**OBJECTIVE:** Copy the records below line for line, keeping every character as it appears.

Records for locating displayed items
------------------------------------------------------------------------

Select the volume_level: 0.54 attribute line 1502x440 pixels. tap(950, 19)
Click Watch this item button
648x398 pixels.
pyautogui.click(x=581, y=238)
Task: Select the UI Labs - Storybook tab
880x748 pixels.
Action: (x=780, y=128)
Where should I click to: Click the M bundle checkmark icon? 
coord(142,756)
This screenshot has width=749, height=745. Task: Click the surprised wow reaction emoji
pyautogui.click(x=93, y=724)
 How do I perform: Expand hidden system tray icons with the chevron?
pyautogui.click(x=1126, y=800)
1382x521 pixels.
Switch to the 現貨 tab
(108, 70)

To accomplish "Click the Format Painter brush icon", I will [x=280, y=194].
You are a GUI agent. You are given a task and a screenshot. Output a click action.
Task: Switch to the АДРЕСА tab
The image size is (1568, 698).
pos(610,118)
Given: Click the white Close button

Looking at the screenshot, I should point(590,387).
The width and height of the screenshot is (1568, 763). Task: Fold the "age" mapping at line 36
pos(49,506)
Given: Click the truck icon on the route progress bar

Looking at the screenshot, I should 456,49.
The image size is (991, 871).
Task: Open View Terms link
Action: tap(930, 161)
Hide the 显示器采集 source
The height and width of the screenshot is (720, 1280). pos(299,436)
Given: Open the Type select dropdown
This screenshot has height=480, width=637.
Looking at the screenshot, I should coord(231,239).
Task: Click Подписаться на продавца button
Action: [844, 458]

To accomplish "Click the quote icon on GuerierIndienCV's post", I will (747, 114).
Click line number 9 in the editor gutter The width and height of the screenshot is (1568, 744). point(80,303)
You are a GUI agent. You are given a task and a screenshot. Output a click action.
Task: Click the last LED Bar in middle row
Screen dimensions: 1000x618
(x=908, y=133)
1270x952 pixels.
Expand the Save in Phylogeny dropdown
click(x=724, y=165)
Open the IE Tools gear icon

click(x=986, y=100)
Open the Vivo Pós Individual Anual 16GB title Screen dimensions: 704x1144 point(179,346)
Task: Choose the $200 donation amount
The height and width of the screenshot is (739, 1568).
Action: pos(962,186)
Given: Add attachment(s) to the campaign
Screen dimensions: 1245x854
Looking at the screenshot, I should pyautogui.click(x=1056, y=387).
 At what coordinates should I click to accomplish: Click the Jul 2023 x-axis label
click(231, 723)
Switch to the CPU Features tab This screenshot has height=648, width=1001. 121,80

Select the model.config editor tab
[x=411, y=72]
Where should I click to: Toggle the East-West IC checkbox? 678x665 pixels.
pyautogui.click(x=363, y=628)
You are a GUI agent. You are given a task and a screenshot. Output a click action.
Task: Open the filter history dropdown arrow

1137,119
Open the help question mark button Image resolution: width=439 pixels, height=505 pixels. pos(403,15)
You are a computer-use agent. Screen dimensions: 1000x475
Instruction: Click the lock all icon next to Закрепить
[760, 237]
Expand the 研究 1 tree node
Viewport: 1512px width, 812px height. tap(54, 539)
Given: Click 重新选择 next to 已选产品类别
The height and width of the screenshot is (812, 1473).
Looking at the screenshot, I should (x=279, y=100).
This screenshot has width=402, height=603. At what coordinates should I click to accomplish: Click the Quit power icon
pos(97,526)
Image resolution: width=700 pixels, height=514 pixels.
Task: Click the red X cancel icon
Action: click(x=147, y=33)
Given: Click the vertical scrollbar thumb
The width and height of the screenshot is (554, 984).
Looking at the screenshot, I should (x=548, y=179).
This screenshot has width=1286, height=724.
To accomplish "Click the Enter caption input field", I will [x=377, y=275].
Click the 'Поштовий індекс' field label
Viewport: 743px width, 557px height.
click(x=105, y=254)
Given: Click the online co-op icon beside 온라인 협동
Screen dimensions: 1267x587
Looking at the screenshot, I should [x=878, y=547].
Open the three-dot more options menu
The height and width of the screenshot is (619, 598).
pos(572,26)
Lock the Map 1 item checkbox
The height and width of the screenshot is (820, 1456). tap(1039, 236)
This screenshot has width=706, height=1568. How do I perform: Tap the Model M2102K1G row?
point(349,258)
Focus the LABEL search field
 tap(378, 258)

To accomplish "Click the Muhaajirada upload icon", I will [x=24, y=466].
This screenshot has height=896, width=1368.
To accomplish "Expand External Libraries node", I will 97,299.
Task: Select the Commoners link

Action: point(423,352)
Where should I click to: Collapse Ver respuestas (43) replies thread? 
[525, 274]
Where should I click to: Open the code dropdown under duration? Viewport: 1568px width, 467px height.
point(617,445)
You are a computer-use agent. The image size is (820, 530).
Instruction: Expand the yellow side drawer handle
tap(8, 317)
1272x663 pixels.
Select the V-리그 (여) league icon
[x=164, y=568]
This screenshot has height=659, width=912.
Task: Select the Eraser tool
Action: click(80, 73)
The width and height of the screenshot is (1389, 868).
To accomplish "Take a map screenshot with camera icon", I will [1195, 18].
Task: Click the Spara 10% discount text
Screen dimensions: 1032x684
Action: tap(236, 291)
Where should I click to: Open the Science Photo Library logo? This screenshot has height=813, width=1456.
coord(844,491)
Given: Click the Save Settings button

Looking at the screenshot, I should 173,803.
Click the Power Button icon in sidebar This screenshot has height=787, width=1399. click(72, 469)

------------------------------------------------------------------------

**RESULT BELOW:**
Select the volume_level: 0.54 attribute line 1502x440 pixels. tap(950, 19)
Click Watch this item button
648x398 pixels.
pyautogui.click(x=581, y=238)
Task: Select the UI Labs - Storybook tab
880x748 pixels.
Action: (x=780, y=128)
Where should I click to: Click the M bundle checkmark icon? 
coord(142,756)
This screenshot has width=749, height=745. Task: Click the surprised wow reaction emoji
pyautogui.click(x=93, y=724)
 How do I perform: Expand hidden system tray icons with the chevron?
pyautogui.click(x=1126, y=800)
1382x521 pixels.
Switch to the 現貨 tab
(108, 70)

To accomplish "Click the Format Painter brush icon", I will [x=280, y=194].
You are a GUI agent. You are given a task and a screenshot. Output a click action.
Task: Switch to the АДРЕСА tab
The image size is (1568, 698).
pos(610,118)
Given: Click the white Close button

Looking at the screenshot, I should point(590,387).
The width and height of the screenshot is (1568, 763). Task: Fold the "age" mapping at line 36
pos(49,506)
Given: Click the truck icon on the route progress bar

Looking at the screenshot, I should 456,49.
The image size is (991, 871).
Task: Open View Terms link
Action: tap(930, 161)
Hide the 显示器采集 source
The height and width of the screenshot is (720, 1280). pos(299,436)
Given: Open the Type select dropdown
This screenshot has height=480, width=637.
Looking at the screenshot, I should coord(231,239).
Task: Click Подписаться на продавца button
Action: [844, 458]

To accomplish "Click the quote icon on GuerierIndienCV's post", I will (747, 114).
Click line number 9 in the editor gutter The width and height of the screenshot is (1568, 744). point(80,303)
You are a GUI agent. You are given a task and a screenshot. Output a click action.
Task: Click the last LED Bar in middle row
Screen dimensions: 1000x618
(x=908, y=133)
1270x952 pixels.
Expand the Save in Phylogeny dropdown
click(x=724, y=165)
Open the IE Tools gear icon

click(x=986, y=100)
Open the Vivo Pós Individual Anual 16GB title Screen dimensions: 704x1144 point(179,346)
Task: Choose the $200 donation amount
The height and width of the screenshot is (739, 1568).
Action: pos(962,186)
Given: Add attachment(s) to the campaign
Screen dimensions: 1245x854
Looking at the screenshot, I should pyautogui.click(x=1056, y=387).
 At what coordinates should I click to accomplish: Click the Jul 2023 x-axis label
click(231, 723)
Switch to the CPU Features tab This screenshot has height=648, width=1001. 121,80

Select the model.config editor tab
[x=411, y=72]
Where should I click to: Toggle the East-West IC checkbox? 678x665 pixels.
pyautogui.click(x=363, y=628)
You are a GUI agent. You are given a task and a screenshot. Output a click action.
Task: Open the filter history dropdown arrow

1137,119
Open the help question mark button Image resolution: width=439 pixels, height=505 pixels. pos(403,15)
You are a computer-use agent. Screen dimensions: 1000x475
Instruction: Click the lock all icon next to Закрепить
[760, 237]
Expand the 研究 1 tree node
Viewport: 1512px width, 812px height. tap(54, 539)
Given: Click 重新选择 next to 已选产品类别
The height and width of the screenshot is (812, 1473).
Looking at the screenshot, I should (x=279, y=100).
This screenshot has width=402, height=603. At what coordinates should I click to accomplish: Click the Quit power icon
pos(97,526)
Image resolution: width=700 pixels, height=514 pixels.
Task: Click the red X cancel icon
Action: click(x=147, y=33)
Given: Click the vertical scrollbar thumb
The width and height of the screenshot is (554, 984).
Looking at the screenshot, I should (x=548, y=179).
This screenshot has width=1286, height=724.
To accomplish "Click the Enter caption input field", I will [x=377, y=275].
Click the 'Поштовий індекс' field label
Viewport: 743px width, 557px height.
click(x=105, y=254)
Given: Click the online co-op icon beside 온라인 협동
Screen dimensions: 1267x587
Looking at the screenshot, I should [x=878, y=547].
Open the three-dot more options menu
The height and width of the screenshot is (619, 598).
pos(572,26)
Lock the Map 1 item checkbox
The height and width of the screenshot is (820, 1456). tap(1039, 236)
This screenshot has width=706, height=1568. How do I perform: Tap the Model M2102K1G row?
point(349,258)
Focus the LABEL search field
 tap(378, 258)

To accomplish "Click the Muhaajirada upload icon", I will [x=24, y=466].
This screenshot has height=896, width=1368.
To accomplish "Expand External Libraries node", I will 97,299.
Task: Select the Commoners link

Action: point(423,352)
Where should I click to: Collapse Ver respuestas (43) replies thread? 
[525, 274]
Where should I click to: Open the code dropdown under duration? Viewport: 1568px width, 467px height.
point(617,445)
You are a computer-use agent. The image size is (820, 530).
Instruction: Expand the yellow side drawer handle
tap(8, 317)
1272x663 pixels.
Select the V-리그 (여) league icon
[x=164, y=568]
This screenshot has height=659, width=912.
Task: Select the Eraser tool
Action: click(80, 73)
The width and height of the screenshot is (1389, 868).
To accomplish "Take a map screenshot with camera icon", I will [1195, 18].
Task: Click the Spara 10% discount text
Screen dimensions: 1032x684
Action: tap(236, 291)
Where should I click to: Open the Science Photo Library logo? This screenshot has height=813, width=1456.
coord(844,491)
Given: Click the Save Settings button

Looking at the screenshot, I should 173,803.
Click the Power Button icon in sidebar This screenshot has height=787, width=1399. click(72, 469)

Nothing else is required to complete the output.